### RECORDS FOR THIS EXERCISE
»»

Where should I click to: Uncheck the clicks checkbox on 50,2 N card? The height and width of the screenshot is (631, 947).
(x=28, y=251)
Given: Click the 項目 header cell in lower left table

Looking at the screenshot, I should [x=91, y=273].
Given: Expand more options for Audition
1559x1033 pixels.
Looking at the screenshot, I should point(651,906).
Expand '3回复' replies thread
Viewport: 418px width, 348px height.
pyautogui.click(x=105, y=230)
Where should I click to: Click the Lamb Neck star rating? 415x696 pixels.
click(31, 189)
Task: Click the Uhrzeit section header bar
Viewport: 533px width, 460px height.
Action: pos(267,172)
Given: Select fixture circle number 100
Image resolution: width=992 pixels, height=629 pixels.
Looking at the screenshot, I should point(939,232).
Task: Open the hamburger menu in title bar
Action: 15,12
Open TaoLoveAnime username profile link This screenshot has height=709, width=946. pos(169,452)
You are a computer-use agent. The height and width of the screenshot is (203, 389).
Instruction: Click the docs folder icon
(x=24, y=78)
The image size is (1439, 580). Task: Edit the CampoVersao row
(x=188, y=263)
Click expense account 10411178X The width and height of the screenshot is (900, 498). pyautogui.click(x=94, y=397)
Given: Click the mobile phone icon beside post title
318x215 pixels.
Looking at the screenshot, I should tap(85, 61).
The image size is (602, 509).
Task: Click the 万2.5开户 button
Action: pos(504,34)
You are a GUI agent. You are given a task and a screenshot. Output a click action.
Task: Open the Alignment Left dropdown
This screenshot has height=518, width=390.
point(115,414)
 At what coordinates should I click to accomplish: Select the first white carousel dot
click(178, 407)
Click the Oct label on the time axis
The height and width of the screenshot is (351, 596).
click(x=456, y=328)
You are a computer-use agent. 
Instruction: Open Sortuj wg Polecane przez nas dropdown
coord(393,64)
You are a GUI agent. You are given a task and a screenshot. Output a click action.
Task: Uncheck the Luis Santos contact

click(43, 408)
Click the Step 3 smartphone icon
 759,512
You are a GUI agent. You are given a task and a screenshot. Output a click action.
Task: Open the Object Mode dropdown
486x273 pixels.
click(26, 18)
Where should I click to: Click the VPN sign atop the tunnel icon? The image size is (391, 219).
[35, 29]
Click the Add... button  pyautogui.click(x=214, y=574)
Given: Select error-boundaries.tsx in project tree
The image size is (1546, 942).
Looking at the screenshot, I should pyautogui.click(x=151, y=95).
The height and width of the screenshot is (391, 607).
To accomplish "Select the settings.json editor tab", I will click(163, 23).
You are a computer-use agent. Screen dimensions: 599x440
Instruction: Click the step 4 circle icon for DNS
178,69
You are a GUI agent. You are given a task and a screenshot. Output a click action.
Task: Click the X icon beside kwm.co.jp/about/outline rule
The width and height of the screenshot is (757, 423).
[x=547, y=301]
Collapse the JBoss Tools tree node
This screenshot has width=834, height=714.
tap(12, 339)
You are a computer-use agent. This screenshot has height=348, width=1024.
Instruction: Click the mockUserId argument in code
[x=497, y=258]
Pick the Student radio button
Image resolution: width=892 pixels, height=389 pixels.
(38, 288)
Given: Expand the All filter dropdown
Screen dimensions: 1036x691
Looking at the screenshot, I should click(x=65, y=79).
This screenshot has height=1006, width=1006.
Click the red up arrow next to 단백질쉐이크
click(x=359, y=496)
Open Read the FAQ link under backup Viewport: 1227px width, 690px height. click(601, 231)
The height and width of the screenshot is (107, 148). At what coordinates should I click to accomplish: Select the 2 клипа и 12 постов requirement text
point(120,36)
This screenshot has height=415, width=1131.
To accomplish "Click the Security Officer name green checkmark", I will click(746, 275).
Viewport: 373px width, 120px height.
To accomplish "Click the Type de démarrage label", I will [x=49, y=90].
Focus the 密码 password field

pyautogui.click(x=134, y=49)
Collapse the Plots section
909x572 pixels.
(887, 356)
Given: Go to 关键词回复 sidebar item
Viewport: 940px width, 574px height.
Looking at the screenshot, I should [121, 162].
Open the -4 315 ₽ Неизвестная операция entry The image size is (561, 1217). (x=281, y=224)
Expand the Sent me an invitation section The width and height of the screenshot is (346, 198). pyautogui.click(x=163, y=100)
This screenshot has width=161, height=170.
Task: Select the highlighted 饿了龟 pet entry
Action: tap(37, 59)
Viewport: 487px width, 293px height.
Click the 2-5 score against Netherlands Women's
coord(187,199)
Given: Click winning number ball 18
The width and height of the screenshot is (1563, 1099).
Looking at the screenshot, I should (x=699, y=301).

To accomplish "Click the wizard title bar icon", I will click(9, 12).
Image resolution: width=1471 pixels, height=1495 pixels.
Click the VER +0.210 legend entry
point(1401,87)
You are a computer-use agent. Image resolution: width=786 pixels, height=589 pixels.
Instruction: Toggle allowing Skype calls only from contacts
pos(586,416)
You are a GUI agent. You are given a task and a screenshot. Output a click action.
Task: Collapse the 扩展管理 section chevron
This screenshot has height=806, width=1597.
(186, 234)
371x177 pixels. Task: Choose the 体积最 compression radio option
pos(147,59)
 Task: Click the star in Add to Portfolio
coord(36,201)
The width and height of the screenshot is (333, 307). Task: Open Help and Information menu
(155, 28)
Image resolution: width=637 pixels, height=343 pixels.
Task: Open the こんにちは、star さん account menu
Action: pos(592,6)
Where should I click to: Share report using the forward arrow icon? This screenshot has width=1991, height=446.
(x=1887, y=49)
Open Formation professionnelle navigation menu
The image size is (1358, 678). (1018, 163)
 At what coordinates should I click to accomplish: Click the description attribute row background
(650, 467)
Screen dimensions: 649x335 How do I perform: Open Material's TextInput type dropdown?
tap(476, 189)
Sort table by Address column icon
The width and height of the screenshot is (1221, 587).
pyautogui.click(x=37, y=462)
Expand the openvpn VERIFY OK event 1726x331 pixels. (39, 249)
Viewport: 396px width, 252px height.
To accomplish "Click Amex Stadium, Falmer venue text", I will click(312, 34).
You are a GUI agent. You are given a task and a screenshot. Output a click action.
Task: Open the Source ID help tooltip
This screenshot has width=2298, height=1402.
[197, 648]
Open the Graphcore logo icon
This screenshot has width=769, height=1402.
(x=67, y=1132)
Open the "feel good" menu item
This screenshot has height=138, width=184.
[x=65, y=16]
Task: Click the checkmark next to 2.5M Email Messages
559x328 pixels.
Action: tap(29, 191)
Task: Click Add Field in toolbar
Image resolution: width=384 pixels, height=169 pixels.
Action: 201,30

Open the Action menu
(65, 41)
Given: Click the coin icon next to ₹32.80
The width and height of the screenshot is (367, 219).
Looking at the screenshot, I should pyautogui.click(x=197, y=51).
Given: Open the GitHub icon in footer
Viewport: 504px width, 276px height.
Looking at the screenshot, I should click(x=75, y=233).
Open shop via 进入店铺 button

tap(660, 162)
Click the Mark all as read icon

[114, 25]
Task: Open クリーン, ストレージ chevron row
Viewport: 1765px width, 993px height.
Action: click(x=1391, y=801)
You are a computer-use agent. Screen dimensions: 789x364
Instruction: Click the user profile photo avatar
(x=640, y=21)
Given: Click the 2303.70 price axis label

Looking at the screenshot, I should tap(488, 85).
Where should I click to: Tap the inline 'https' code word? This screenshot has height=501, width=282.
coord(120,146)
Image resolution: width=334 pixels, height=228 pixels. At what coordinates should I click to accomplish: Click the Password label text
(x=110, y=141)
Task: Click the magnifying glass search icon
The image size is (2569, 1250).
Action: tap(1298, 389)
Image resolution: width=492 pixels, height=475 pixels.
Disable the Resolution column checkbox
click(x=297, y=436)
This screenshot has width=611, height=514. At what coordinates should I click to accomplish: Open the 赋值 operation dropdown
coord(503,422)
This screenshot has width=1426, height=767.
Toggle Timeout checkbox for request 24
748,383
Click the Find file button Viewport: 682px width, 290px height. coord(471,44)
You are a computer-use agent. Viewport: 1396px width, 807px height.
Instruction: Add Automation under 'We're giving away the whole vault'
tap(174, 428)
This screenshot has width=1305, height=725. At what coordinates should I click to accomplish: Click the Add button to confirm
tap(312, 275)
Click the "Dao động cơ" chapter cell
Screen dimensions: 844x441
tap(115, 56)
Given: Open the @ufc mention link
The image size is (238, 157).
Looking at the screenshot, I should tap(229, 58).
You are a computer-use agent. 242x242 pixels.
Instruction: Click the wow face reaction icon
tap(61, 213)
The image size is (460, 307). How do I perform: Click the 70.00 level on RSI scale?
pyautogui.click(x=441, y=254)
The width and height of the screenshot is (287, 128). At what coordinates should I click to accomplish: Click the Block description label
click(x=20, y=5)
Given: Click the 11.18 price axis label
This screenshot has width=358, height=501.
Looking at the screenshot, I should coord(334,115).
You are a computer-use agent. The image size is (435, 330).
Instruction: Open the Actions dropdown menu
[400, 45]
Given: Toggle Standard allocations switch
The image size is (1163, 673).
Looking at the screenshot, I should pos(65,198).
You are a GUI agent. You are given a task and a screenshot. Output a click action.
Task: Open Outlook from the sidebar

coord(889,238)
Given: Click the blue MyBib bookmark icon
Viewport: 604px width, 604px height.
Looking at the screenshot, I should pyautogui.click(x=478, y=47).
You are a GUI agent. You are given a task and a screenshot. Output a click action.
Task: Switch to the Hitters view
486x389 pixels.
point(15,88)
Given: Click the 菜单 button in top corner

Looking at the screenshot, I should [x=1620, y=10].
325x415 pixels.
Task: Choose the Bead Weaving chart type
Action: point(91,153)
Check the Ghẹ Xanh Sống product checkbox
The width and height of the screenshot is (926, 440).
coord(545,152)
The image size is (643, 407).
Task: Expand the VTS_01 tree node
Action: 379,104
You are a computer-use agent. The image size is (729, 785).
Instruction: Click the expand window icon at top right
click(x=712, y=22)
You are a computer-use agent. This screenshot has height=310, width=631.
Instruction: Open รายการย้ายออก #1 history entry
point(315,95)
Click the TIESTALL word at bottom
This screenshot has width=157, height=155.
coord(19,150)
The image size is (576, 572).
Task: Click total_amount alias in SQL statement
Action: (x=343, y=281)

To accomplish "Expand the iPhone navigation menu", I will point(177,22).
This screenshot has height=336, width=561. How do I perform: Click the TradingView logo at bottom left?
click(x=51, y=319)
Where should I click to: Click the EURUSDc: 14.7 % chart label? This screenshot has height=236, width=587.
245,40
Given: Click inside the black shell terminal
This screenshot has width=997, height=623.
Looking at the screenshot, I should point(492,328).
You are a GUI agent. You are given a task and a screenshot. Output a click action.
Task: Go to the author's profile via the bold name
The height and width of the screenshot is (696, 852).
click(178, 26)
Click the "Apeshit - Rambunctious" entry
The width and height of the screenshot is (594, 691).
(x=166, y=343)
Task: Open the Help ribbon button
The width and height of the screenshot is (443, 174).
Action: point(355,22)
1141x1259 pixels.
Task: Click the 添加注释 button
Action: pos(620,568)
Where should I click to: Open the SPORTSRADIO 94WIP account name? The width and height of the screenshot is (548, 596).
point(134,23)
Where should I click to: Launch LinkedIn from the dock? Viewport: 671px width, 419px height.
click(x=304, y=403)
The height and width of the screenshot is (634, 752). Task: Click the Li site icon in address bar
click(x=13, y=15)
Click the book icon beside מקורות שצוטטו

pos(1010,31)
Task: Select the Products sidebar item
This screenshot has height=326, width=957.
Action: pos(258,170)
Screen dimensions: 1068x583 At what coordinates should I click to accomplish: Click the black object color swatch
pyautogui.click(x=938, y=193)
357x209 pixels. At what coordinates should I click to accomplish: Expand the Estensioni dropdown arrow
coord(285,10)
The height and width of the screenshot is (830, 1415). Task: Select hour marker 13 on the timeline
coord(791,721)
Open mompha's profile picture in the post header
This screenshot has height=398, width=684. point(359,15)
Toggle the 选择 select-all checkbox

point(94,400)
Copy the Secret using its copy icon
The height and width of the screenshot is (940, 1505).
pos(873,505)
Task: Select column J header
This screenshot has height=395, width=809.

««

### AIM
Rewrite everything from the line containing "The height and width of the screenshot is (830, 1415)." down to the end of the material, with "profile picture" replaced by "avatar" and nothing else altered.

### TASK RESPONSE
The height and width of the screenshot is (830, 1415). Task: Select hour marker 13 on the timeline
coord(791,721)
Open mompha's avatar in the post header
This screenshot has height=398, width=684. point(359,15)
Toggle the 选择 select-all checkbox

point(94,400)
Copy the Secret using its copy icon
The height and width of the screenshot is (940, 1505).
pos(873,505)
Task: Select column J header
This screenshot has height=395, width=809.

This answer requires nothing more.